◆ Work order
All lines after the one containing "Click the Explorer Browser node icon", together with that line itself, should be written out exactly, down to the last line of the entries below.

◆ Data records
• • • •

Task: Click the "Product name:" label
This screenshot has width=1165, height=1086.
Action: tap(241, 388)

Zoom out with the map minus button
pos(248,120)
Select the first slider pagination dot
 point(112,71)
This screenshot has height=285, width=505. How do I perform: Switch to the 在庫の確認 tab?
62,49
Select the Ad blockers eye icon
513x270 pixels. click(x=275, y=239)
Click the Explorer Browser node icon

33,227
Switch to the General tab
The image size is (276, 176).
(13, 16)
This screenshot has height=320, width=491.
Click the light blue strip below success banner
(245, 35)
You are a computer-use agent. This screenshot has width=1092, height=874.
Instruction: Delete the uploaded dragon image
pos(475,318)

• • • •

◆ Solution for this problem
Click the Explorer Browser node icon

33,227
Switch to the General tab
The image size is (276, 176).
(13, 16)
This screenshot has height=320, width=491.
Click the light blue strip below success banner
(245, 35)
You are a computer-use agent. This screenshot has width=1092, height=874.
Instruction: Delete the uploaded dragon image
pos(475,318)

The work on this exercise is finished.